Segment Open

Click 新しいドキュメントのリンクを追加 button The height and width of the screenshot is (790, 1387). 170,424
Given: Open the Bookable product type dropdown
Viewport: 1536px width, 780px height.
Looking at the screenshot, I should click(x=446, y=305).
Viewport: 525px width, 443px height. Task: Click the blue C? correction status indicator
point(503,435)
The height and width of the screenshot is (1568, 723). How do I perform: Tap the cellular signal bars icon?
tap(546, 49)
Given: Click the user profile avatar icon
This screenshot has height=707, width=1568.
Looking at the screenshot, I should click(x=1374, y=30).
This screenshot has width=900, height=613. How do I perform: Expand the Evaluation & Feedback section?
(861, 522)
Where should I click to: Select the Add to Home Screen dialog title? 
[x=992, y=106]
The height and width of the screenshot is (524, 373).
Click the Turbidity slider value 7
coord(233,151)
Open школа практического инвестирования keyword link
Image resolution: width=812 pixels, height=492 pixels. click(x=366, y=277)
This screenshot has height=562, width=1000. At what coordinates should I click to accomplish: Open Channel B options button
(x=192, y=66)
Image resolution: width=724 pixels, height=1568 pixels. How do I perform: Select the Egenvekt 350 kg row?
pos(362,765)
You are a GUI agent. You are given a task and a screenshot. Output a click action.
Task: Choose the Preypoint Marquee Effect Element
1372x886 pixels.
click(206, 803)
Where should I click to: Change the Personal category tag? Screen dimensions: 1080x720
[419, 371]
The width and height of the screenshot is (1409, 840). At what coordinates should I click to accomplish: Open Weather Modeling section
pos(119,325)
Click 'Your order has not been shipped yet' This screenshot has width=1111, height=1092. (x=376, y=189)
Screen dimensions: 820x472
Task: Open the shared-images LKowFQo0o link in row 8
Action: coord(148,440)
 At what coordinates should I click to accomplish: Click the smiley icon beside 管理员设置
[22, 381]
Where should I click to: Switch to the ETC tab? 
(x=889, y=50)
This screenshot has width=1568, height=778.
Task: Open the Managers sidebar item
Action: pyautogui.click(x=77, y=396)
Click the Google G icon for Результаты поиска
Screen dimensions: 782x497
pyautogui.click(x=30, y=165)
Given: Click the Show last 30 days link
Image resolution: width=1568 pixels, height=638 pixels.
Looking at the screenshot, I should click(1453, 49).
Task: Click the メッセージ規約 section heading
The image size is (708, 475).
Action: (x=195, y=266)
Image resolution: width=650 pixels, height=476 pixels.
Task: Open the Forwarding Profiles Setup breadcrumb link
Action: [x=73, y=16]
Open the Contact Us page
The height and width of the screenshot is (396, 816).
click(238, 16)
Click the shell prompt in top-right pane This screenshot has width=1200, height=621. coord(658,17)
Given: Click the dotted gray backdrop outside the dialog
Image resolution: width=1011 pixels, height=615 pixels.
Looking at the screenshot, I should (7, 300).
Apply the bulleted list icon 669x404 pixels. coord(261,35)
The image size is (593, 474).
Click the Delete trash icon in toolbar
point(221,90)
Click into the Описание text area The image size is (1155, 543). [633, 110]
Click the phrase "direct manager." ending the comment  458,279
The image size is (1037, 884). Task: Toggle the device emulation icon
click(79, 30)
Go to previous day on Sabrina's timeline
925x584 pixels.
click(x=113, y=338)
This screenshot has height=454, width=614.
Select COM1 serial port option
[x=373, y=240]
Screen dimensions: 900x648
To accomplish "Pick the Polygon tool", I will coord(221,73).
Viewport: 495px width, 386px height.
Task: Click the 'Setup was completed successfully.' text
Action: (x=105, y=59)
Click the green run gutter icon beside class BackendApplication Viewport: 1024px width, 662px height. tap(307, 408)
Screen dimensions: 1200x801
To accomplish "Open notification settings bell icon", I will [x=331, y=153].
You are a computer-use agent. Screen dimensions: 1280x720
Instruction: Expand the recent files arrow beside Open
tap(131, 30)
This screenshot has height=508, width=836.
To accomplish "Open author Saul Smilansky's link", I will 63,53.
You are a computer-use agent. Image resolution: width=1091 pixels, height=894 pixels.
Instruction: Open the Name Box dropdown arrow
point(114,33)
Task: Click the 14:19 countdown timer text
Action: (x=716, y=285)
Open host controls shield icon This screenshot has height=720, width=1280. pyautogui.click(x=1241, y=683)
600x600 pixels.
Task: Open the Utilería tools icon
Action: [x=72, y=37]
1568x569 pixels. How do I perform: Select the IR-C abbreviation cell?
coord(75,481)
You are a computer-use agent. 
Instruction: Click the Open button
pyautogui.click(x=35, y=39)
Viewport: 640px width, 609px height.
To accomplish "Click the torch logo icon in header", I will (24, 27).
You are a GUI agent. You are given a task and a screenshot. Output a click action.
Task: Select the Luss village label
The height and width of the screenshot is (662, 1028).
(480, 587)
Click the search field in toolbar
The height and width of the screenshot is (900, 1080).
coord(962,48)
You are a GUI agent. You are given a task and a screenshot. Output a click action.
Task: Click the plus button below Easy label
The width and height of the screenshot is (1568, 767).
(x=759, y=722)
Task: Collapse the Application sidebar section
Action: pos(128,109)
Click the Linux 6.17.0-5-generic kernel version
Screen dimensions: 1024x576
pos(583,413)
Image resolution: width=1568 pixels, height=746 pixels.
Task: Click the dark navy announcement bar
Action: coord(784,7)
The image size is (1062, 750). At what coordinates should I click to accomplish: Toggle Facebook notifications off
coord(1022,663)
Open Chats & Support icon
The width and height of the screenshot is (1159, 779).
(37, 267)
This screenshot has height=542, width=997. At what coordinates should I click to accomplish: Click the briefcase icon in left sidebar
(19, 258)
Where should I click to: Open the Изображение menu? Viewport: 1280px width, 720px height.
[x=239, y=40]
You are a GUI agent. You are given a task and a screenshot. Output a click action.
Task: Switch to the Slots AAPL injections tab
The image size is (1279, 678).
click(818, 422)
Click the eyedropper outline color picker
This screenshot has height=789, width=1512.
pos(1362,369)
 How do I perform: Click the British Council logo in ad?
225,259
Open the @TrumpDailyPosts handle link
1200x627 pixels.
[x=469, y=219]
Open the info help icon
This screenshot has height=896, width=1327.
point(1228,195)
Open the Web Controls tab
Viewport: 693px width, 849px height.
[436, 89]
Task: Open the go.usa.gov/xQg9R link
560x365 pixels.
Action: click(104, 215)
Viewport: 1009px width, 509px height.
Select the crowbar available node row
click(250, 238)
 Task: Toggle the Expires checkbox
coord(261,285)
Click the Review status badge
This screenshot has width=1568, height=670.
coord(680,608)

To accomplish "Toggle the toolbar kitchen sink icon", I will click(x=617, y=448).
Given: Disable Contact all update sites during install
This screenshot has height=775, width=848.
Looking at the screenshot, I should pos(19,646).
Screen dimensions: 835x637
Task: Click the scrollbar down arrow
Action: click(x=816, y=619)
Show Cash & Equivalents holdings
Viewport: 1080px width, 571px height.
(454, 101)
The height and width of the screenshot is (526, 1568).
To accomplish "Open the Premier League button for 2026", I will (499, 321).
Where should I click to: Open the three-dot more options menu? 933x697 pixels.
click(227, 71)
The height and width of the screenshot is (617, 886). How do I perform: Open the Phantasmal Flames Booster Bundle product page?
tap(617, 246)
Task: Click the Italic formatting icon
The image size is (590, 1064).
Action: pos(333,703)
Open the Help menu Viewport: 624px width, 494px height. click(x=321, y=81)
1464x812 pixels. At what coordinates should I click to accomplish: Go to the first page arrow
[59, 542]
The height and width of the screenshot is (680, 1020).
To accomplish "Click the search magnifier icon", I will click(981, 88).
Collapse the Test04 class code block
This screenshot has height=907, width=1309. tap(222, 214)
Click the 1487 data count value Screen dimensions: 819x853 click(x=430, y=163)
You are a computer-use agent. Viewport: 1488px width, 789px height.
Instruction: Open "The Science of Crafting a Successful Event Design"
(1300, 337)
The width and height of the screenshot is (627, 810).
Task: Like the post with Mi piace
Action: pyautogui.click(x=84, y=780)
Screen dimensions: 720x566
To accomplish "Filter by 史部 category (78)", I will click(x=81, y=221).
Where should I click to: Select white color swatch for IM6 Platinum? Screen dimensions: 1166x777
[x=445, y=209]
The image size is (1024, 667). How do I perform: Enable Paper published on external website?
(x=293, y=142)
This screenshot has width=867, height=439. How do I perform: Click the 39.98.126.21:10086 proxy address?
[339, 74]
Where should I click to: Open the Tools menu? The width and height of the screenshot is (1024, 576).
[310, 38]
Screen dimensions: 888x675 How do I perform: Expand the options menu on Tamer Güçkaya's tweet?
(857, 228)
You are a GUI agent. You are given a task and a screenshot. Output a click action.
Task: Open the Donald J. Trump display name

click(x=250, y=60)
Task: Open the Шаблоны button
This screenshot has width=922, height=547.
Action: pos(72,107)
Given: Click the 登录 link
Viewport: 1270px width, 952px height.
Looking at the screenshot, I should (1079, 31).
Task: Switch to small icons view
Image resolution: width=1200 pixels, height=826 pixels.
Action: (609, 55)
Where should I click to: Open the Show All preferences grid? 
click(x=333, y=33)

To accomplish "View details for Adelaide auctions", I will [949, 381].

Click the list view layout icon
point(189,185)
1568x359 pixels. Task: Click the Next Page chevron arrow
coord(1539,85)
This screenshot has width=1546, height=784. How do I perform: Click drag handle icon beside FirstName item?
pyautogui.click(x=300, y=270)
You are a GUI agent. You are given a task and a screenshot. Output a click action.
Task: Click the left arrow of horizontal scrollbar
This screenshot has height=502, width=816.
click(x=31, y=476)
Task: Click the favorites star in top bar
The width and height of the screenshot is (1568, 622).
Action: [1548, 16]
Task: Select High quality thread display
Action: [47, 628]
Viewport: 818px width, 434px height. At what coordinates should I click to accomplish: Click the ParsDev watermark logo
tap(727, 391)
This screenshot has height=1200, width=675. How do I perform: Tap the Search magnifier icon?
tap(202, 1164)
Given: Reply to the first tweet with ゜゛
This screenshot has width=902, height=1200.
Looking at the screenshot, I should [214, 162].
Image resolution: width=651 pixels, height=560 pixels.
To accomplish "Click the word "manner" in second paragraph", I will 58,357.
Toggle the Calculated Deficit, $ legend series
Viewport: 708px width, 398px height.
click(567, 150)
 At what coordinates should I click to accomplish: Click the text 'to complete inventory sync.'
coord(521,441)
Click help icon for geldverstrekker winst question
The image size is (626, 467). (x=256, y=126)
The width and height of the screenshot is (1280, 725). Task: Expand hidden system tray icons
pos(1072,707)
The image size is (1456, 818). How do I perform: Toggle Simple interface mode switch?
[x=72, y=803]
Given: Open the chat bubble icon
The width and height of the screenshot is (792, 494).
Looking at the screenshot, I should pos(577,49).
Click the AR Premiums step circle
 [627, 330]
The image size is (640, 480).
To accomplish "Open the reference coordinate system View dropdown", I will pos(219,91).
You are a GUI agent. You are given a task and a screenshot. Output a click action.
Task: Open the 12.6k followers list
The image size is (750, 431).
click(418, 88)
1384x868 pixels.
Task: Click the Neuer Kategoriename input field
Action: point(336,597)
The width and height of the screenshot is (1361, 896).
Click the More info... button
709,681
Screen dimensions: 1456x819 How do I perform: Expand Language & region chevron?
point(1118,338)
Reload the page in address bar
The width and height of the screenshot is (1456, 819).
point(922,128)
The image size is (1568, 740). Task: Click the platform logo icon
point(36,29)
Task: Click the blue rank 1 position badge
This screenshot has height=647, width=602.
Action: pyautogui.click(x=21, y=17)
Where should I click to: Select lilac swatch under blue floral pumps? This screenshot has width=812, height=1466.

Segment Closed

Exercise brief: How many lines in the material contain the string "computer"? Reply with the number and nothing else.

Answer area: 4